Stored records:
----------------------------------------

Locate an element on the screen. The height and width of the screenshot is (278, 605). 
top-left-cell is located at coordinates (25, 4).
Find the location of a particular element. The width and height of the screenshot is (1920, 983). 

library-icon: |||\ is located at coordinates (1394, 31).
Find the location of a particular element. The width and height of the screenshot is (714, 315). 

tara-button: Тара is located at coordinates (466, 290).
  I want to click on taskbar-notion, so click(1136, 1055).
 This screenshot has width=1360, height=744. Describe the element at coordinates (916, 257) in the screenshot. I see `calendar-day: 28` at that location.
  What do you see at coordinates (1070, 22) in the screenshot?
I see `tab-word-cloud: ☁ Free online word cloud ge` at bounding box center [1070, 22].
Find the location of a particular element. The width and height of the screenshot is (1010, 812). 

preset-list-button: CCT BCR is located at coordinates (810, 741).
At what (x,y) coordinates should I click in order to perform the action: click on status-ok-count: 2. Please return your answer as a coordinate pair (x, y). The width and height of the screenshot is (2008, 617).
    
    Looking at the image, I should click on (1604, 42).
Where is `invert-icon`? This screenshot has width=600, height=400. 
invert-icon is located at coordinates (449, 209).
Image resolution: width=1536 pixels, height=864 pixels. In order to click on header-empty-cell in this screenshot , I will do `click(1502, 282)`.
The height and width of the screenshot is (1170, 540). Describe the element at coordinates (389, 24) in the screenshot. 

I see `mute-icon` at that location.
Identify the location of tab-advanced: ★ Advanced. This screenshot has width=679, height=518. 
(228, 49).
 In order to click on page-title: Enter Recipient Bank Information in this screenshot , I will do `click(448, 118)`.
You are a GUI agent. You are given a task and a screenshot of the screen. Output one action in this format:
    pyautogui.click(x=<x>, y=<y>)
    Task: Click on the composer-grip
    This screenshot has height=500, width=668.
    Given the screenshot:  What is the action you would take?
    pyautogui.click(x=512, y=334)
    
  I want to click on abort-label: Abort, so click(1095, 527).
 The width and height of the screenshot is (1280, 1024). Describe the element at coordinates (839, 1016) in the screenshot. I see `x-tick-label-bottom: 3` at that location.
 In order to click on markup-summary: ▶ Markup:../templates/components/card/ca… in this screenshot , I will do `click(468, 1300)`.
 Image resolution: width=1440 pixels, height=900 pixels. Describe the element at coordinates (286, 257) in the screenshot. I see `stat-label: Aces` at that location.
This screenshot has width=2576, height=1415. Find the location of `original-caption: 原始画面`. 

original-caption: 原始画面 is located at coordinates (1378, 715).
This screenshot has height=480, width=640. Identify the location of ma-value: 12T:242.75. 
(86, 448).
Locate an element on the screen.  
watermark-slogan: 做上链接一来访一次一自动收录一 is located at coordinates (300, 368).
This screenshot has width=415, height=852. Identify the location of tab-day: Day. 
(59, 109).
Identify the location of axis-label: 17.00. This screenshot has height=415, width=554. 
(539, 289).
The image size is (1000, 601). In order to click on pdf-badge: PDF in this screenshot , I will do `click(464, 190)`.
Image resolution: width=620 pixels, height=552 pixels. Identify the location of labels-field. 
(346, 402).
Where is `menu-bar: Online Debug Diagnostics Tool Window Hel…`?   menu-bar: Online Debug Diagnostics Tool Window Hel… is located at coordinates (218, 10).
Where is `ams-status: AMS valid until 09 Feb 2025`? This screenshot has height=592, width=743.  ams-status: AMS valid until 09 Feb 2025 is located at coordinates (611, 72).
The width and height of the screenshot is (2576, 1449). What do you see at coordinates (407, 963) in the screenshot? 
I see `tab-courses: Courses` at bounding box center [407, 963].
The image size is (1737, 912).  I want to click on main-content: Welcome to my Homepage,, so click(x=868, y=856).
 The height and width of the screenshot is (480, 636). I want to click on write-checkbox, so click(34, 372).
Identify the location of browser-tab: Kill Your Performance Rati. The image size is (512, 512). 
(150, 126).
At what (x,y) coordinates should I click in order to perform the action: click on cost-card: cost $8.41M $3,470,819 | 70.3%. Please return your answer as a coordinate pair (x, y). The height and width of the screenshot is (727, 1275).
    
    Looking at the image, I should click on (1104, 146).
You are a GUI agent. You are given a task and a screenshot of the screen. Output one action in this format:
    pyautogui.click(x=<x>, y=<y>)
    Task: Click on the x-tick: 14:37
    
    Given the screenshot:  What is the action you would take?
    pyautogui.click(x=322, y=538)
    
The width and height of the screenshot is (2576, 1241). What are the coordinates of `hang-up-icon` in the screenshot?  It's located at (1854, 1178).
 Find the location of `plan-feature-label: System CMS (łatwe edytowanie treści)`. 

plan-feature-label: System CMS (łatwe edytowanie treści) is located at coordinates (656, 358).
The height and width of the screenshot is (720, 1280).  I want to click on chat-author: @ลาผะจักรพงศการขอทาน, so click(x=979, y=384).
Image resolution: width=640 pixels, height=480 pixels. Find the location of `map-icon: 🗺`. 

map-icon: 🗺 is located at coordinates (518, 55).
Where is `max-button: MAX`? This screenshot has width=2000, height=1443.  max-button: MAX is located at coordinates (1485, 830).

----------------------------------------

Rewrite the stored records above with every "Find the location of a particular element" changed to "Locate a specific element", leaving all else as it is.

▶ **Written answer**:
Locate an element on the screen. The height and width of the screenshot is (278, 605). 
top-left-cell is located at coordinates (25, 4).
Locate a specific element. The width and height of the screenshot is (1920, 983). 

library-icon: |||\ is located at coordinates (1394, 31).
Locate a specific element. The width and height of the screenshot is (714, 315). 

tara-button: Тара is located at coordinates (466, 290).
  I want to click on taskbar-notion, so click(1136, 1055).
 This screenshot has width=1360, height=744. Describe the element at coordinates (916, 257) in the screenshot. I see `calendar-day: 28` at that location.
  What do you see at coordinates (1070, 22) in the screenshot?
I see `tab-word-cloud: ☁ Free online word cloud ge` at bounding box center [1070, 22].
Locate a specific element. The width and height of the screenshot is (1010, 812). 

preset-list-button: CCT BCR is located at coordinates (810, 741).
At what (x,y) coordinates should I click in order to perform the action: click on status-ok-count: 2. Please return your answer as a coordinate pair (x, y). The width and height of the screenshot is (2008, 617).
    
    Looking at the image, I should click on (1604, 42).
Where is `invert-icon`? This screenshot has width=600, height=400. 
invert-icon is located at coordinates (449, 209).
Image resolution: width=1536 pixels, height=864 pixels. In order to click on header-empty-cell in this screenshot , I will do `click(1502, 282)`.
The height and width of the screenshot is (1170, 540). Describe the element at coordinates (389, 24) in the screenshot. 

I see `mute-icon` at that location.
Identify the location of tab-advanced: ★ Advanced. This screenshot has width=679, height=518. 
(228, 49).
 In order to click on page-title: Enter Recipient Bank Information in this screenshot , I will do `click(448, 118)`.
You are a GUI agent. You are given a task and a screenshot of the screen. Output one action in this format:
    pyautogui.click(x=<x>, y=<y>)
    Task: Click on the composer-grip
    This screenshot has height=500, width=668.
    Given the screenshot:  What is the action you would take?
    pyautogui.click(x=512, y=334)
    
  I want to click on abort-label: Abort, so click(1095, 527).
 The width and height of the screenshot is (1280, 1024). Describe the element at coordinates (839, 1016) in the screenshot. I see `x-tick-label-bottom: 3` at that location.
 In order to click on markup-summary: ▶ Markup:../templates/components/card/ca… in this screenshot , I will do `click(468, 1300)`.
 Image resolution: width=1440 pixels, height=900 pixels. Describe the element at coordinates (286, 257) in the screenshot. I see `stat-label: Aces` at that location.
This screenshot has width=2576, height=1415. Find the location of `original-caption: 原始画面`. 

original-caption: 原始画面 is located at coordinates (1378, 715).
This screenshot has height=480, width=640. Identify the location of ma-value: 12T:242.75. 
(86, 448).
Locate an element on the screen.  
watermark-slogan: 做上链接一来访一次一自动收录一 is located at coordinates (300, 368).
This screenshot has width=415, height=852. Identify the location of tab-day: Day. 
(59, 109).
Identify the location of axis-label: 17.00. This screenshot has height=415, width=554. 
(539, 289).
The image size is (1000, 601). In order to click on pdf-badge: PDF in this screenshot , I will do `click(464, 190)`.
Image resolution: width=620 pixels, height=552 pixels. Identify the location of labels-field. 
(346, 402).
Where is `menu-bar: Online Debug Diagnostics Tool Window Hel…`?   menu-bar: Online Debug Diagnostics Tool Window Hel… is located at coordinates (218, 10).
Where is `ams-status: AMS valid until 09 Feb 2025`? This screenshot has height=592, width=743.  ams-status: AMS valid until 09 Feb 2025 is located at coordinates (611, 72).
The width and height of the screenshot is (2576, 1449). What do you see at coordinates (407, 963) in the screenshot? 
I see `tab-courses: Courses` at bounding box center [407, 963].
The image size is (1737, 912).  I want to click on main-content: Welcome to my Homepage,, so click(x=868, y=856).
 The height and width of the screenshot is (480, 636). I want to click on write-checkbox, so click(34, 372).
Identify the location of browser-tab: Kill Your Performance Rati. The image size is (512, 512). 
(150, 126).
At what (x,y) coordinates should I click in order to perform the action: click on cost-card: cost $8.41M $3,470,819 | 70.3%. Please return your answer as a coordinate pair (x, y). The height and width of the screenshot is (727, 1275).
    
    Looking at the image, I should click on (1104, 146).
You are a GUI agent. You are given a task and a screenshot of the screen. Output one action in this format:
    pyautogui.click(x=<x>, y=<y>)
    Task: Click on the x-tick: 14:37
    
    Given the screenshot:  What is the action you would take?
    pyautogui.click(x=322, y=538)
    
The width and height of the screenshot is (2576, 1241). What are the coordinates of `hang-up-icon` in the screenshot?  It's located at (1854, 1178).
 Find the location of `plan-feature-label: System CMS (łatwe edytowanie treści)`. 

plan-feature-label: System CMS (łatwe edytowanie treści) is located at coordinates (656, 358).
The height and width of the screenshot is (720, 1280).  I want to click on chat-author: @ลาผะจักรพงศการขอทาน, so click(x=979, y=384).
Image resolution: width=640 pixels, height=480 pixels. Find the location of `map-icon: 🗺`. 

map-icon: 🗺 is located at coordinates (518, 55).
Where is `max-button: MAX`? This screenshot has width=2000, height=1443.  max-button: MAX is located at coordinates (1485, 830).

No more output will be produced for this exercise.